Texto dado |
========================================================================

Era un sonido horrible, enloquecido. Me volví loco, perdí la chaveta. Era lo más repugnante que había escuchado nunca. Era un ataque terrorista revolucionario a mi sistema nervioso a través de la estética.
Era más negro que el disco más negro que había escuchado.
Me mutiló. Me tiró del sofá. Tenía la boca abierta y los ojos expandidos. Me encontré a mí mismo.
Nada fue lo mismo desde entonces.
He enloquecido.

"Blind Joe Death" (1964)

"Blind Joe Death" (1964)

En 1959, a los 20 añitos, Fahey había grabado el primero de sus varias docenas de discos.

Firmó con un seudónimo que secundaríamos todos los melancólicos: Blind Joe Death (Joe Muerte, el Ciego). Sólo prensaron 95 copias. Él en persona vendía ejemplares en mano a los automovilistas que repostaban en la gasolinera donde trabajaba. Nada mejor que el olor a nafta para saber que debes largarte de aquí.

Al tiempo, escribió una tesis universitaria sobre Charley Patton, a quien todavía entonces nadie otorgaba el reconocimiento de fuente sucia de la que emergió toda la música.

Porque nada más que una guitarra y diez dedos separan a algunos hombres de su destino, grabó discos instrumentales en la majestuosa clandestinidad de quienes aman.

========================================================================

Datos en bruto |
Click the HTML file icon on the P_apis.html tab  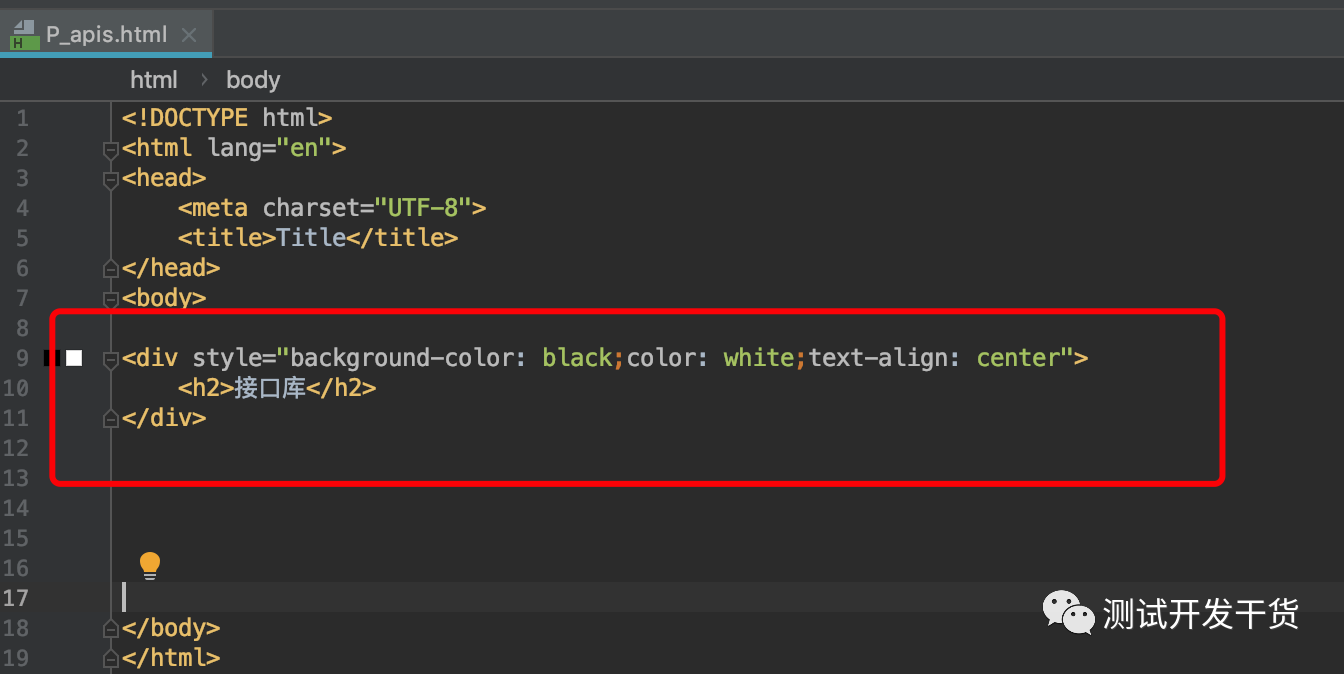coord(24,34)
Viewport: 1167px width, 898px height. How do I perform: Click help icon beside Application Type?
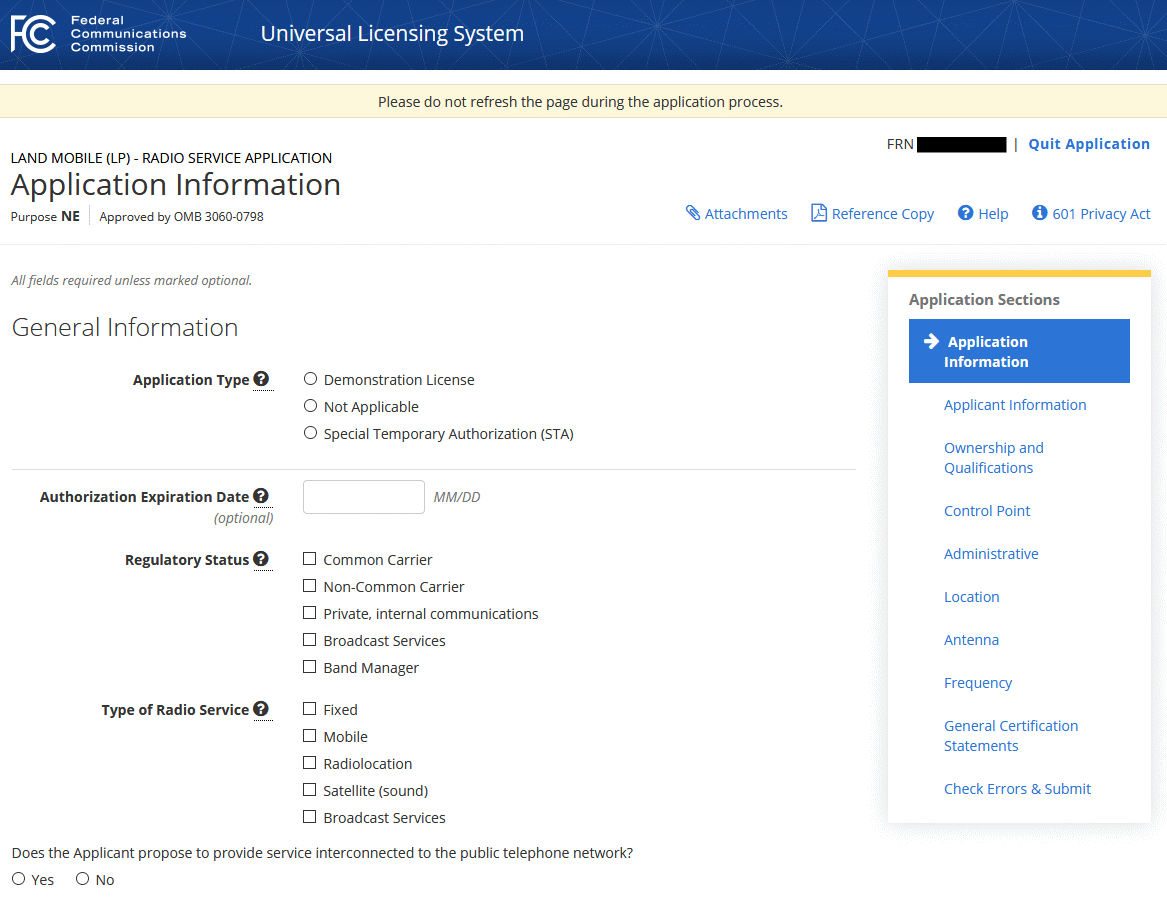coord(261,379)
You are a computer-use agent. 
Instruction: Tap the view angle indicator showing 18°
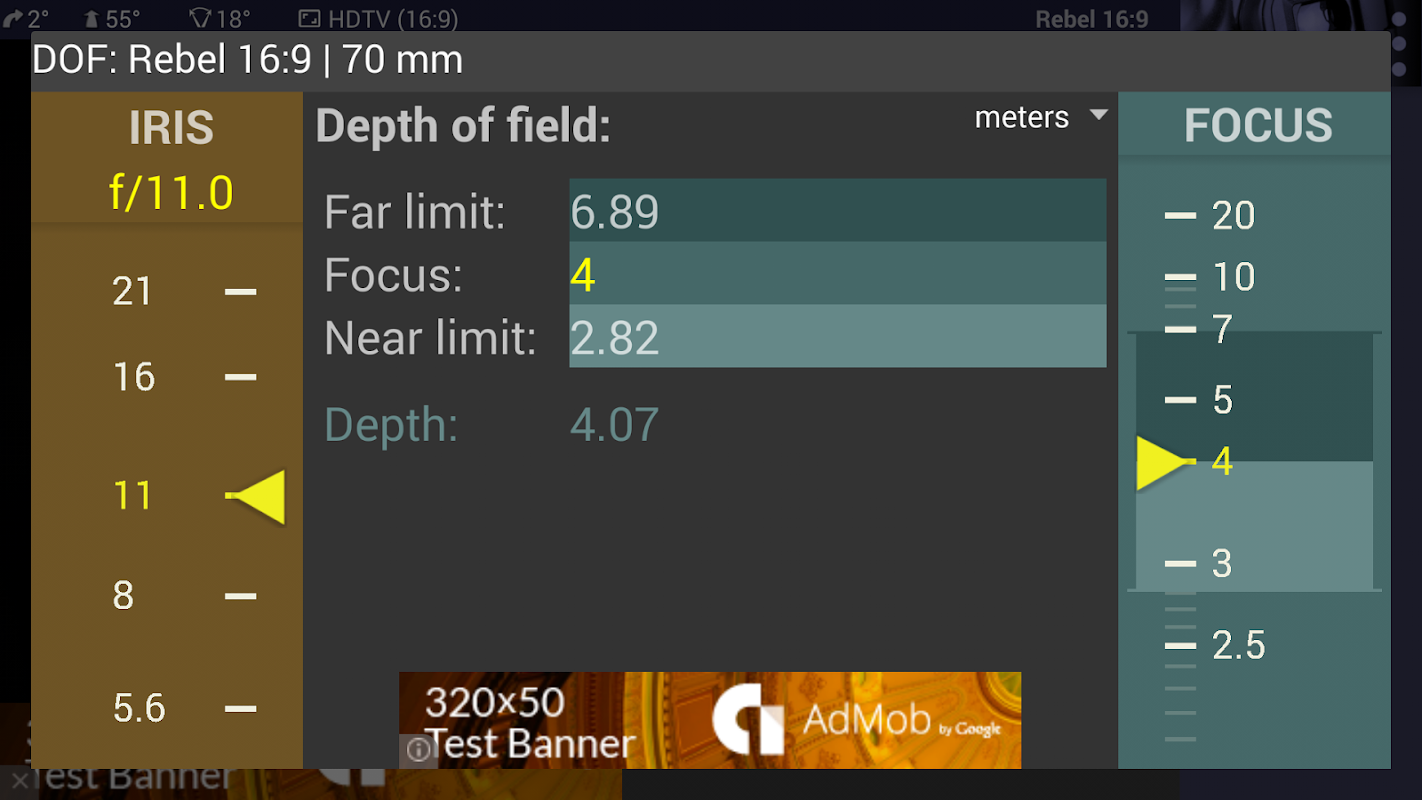pyautogui.click(x=218, y=18)
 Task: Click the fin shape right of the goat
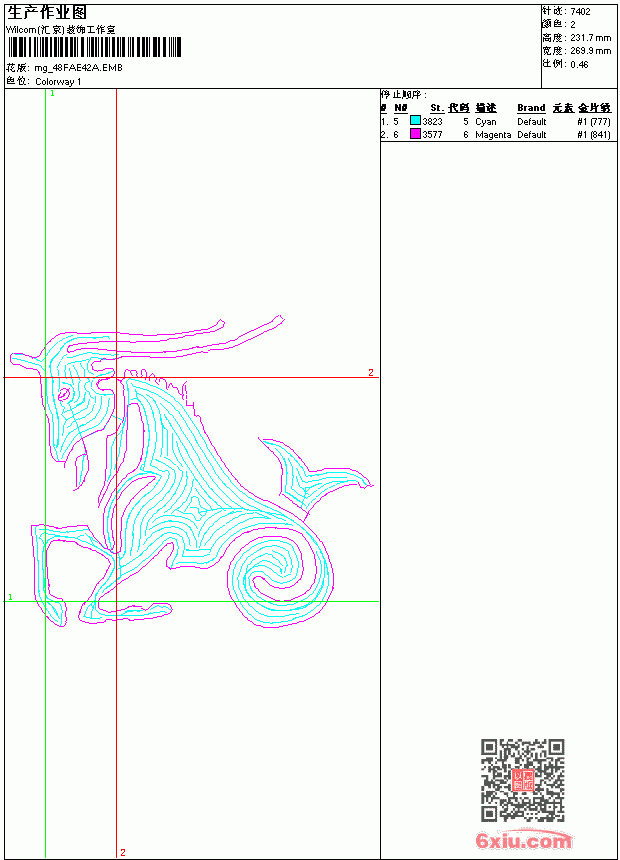tap(313, 476)
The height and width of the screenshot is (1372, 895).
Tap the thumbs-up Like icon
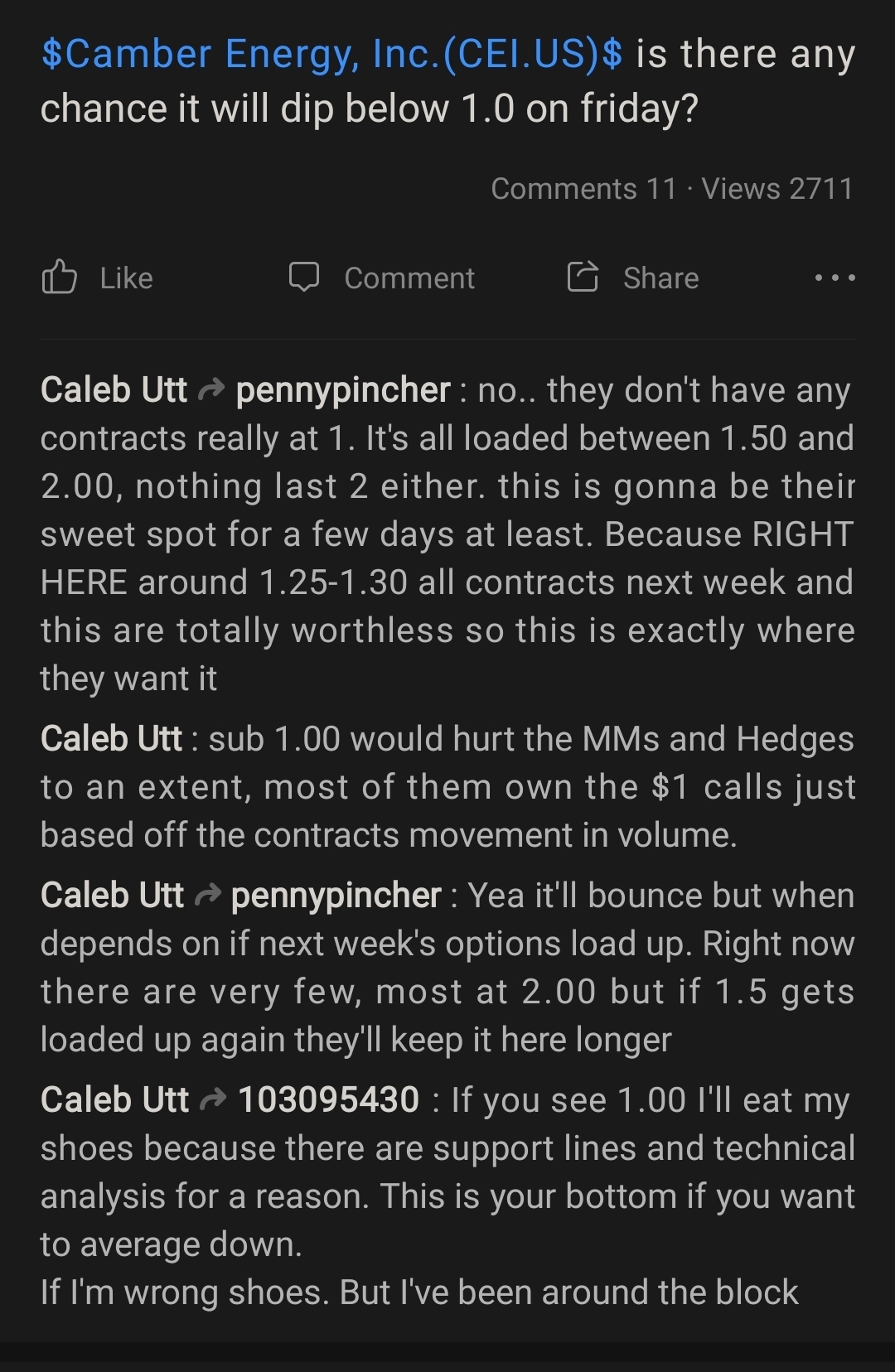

========================================================================

Acciones requeridas |
a) Responde con lo que dice el texto sobre Fahey. Marca cada respuesta igual que su pregunta:
(i) ¿En qué año grabó Fahey el primero de sus discos?
(ii) ¿Cuántas copias se prensaron de ese disco?
(iii) ¿Sobre quién escribió Fahey una tesis universitaria?
b) Di si cada frase coincide con el texto sobre Fahey. Contesta sí o no y copia las palabras del texto que lo deciden:
(i) Fahey vendía él mismo sus discos en la gasolinera donde trabajaba.
(ii) Fahey firmó su primer disco con su nombre verdadero.
(iii) Fahey grabó discos con letras cantadas.
c) Sigue escribiendo el texto sobre Fahey a partir de su última frase.

Respuestas |
a)
(i) En 1959.
(ii) 95 copias.
(iii) Sobre Charley Patton.

b)
(i) Sí: "Él en persona vendía ejemplares en mano a los automovilistas que repostaban en la gasolinera donde trabajaba."
(ii) No: "Firmó con un seudónimo que secundaríamos todos los melancólicos: Blind Joe Death".
(iii) No: "grabó discos instrumentales".

c)
Fahey ejerció muchos y variopintos idilios: con villancicos, material funerario, polkas matrimoniales, cantos de montañeses tristes como lobos, elegías de divorcios y bautizos…

Actuaba en universidades, centros culturales, pequeños tugurios de humo y público con anteojos. Los hippies ni siquiera le hacían caso: estaban demasiado ocupados en balancear el sari.

Según la calidad y la cantidad del alcohol consumido, los conciertos eran desastrosos o actos de fe.

"The Dance of Death and Other Plantation Favourites" (1964)

"The Dance of Death and Other Plantation Favourites" (1964)

Desde los coches de quienes le recogían en autoestop lanzaba viejos discos desde los puentes. No necesitaba escuchar nada más y había decidido que la mejor patria para la música es un río.

Desde mediados de la década de los setenta y durante unos veinte años, Fahey malvivió, vendiendo poco a poco su colección de acetatos clásicos, ejemplares casi únicos de blues y bluegrass a 78 rpm, para poder comprar una botella más.

El último acto de expiación fue la entrega a la usura de las casas de empeño de su guitarra, la mejor acústica steel de la historia.

Sufría el virus de la fatiga crónica (Epstein-Barr, según la nomenclatura médica) y diabetes y, en 1991, fue operado de un bypass. Vivía en un motel. Había perdido el virtuosismo de sus diez dedos.

"The Voice of the Turtle" (1968)

"The Voice of the Turtle" (1968)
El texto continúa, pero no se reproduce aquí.